-- Input follows --

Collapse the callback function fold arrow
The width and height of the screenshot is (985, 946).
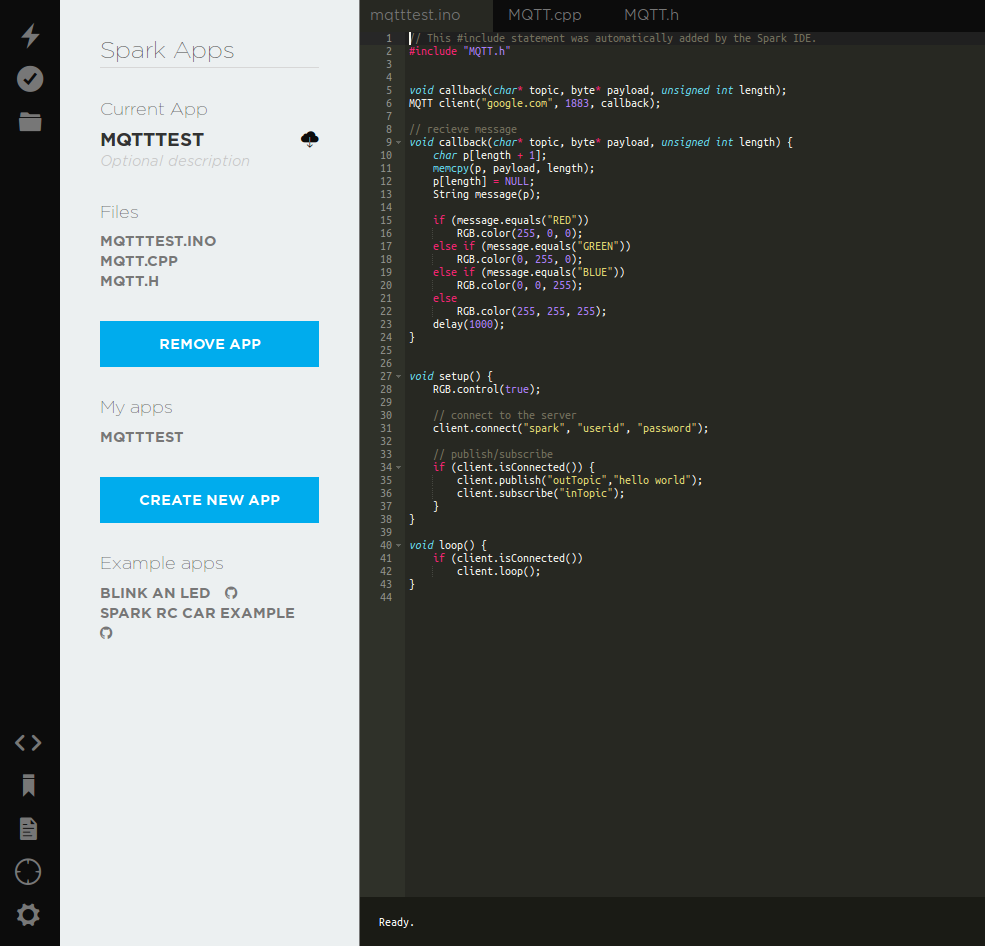[398, 143]
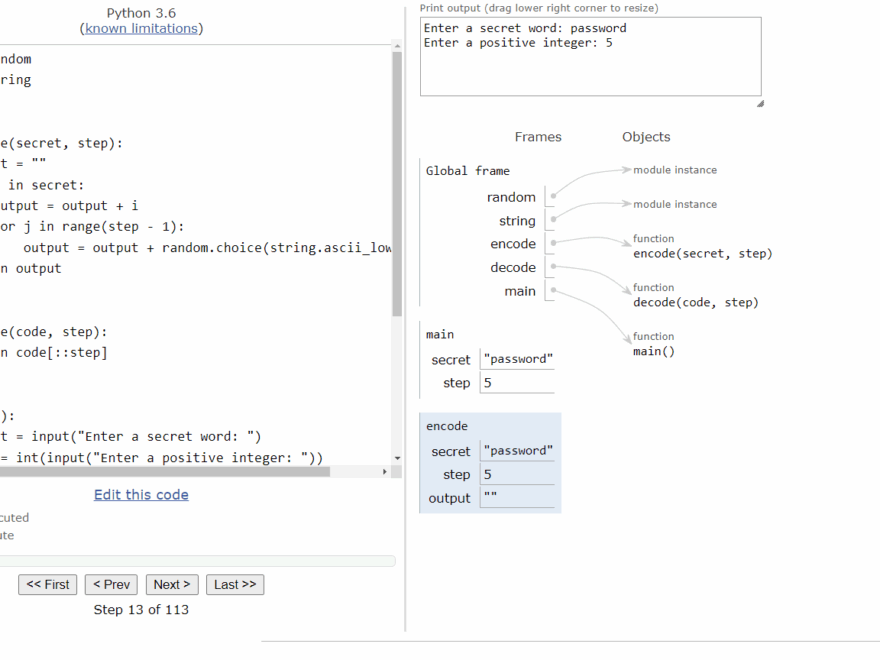This screenshot has height=660, width=880.
Task: Click the "encode" entry in the Global frame
Action: tap(513, 244)
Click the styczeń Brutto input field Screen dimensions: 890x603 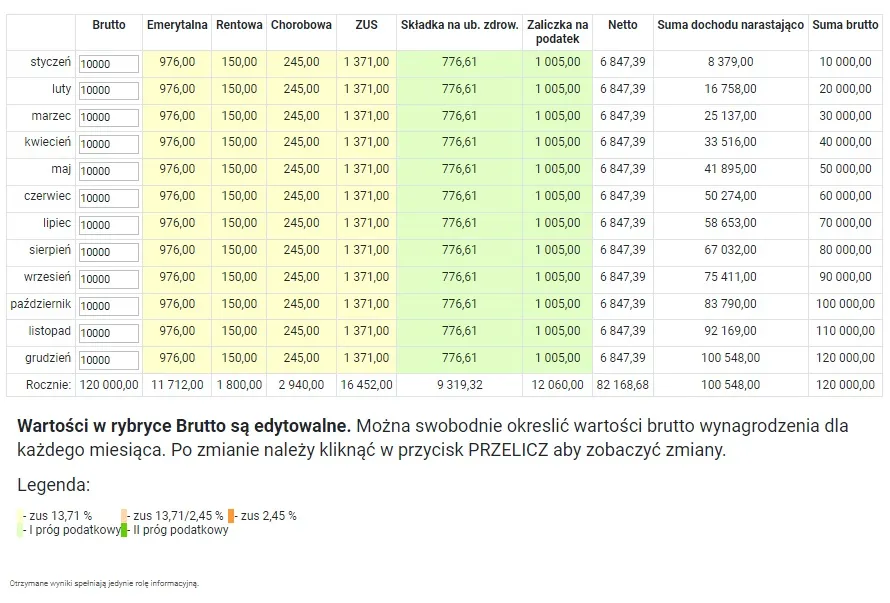[x=107, y=63]
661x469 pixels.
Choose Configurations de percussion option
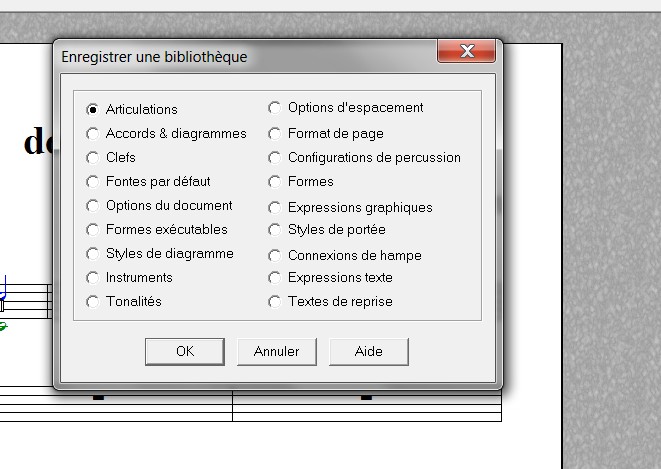click(275, 157)

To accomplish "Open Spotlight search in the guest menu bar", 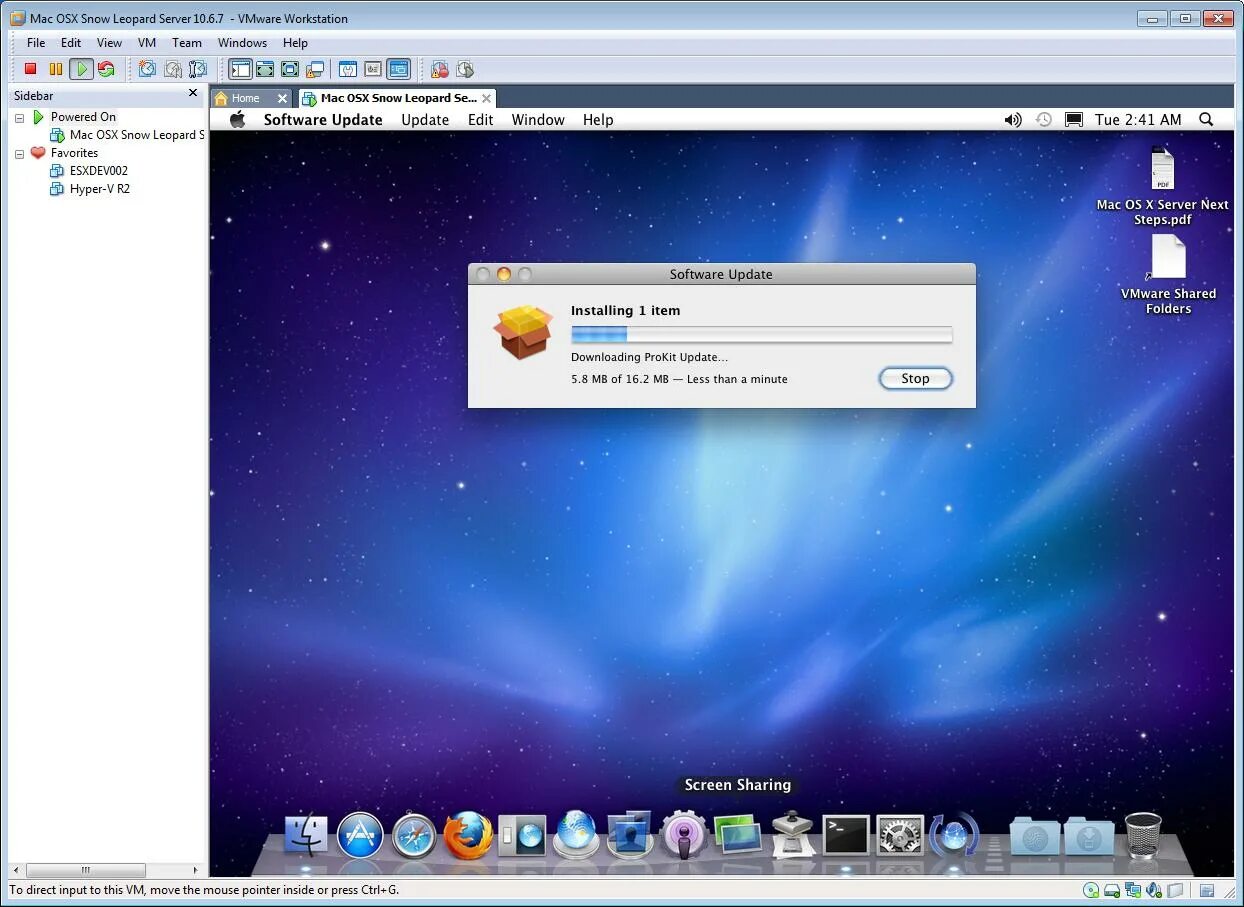I will 1206,119.
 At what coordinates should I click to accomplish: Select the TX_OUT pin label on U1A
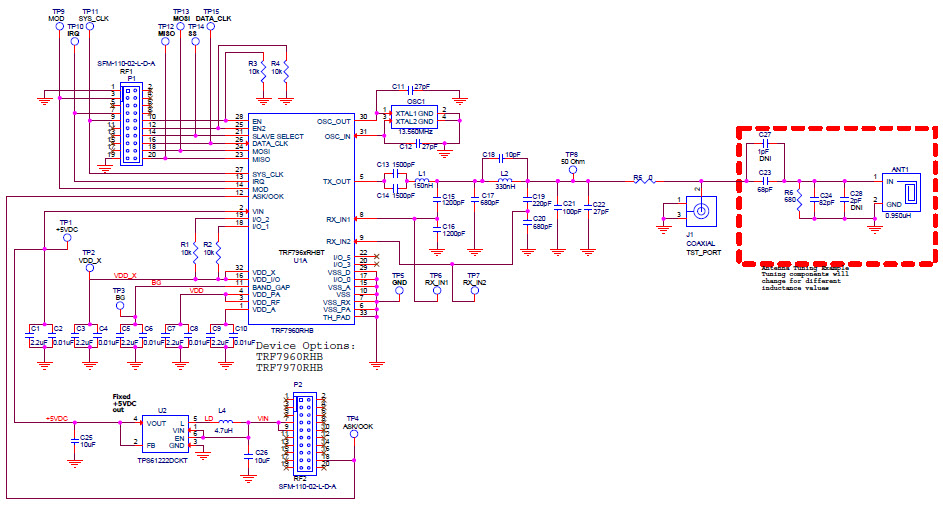(x=340, y=181)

-- Input concluded --

Repeat verbatim the lines from the one with "At what coordinates" through the end of the listing above. Include both ends, add nothing, and exclude the pictures.

(Response for this exercise):
 At what coordinates should I click to accomplish: Select the TX_OUT pin label on U1A
(x=340, y=181)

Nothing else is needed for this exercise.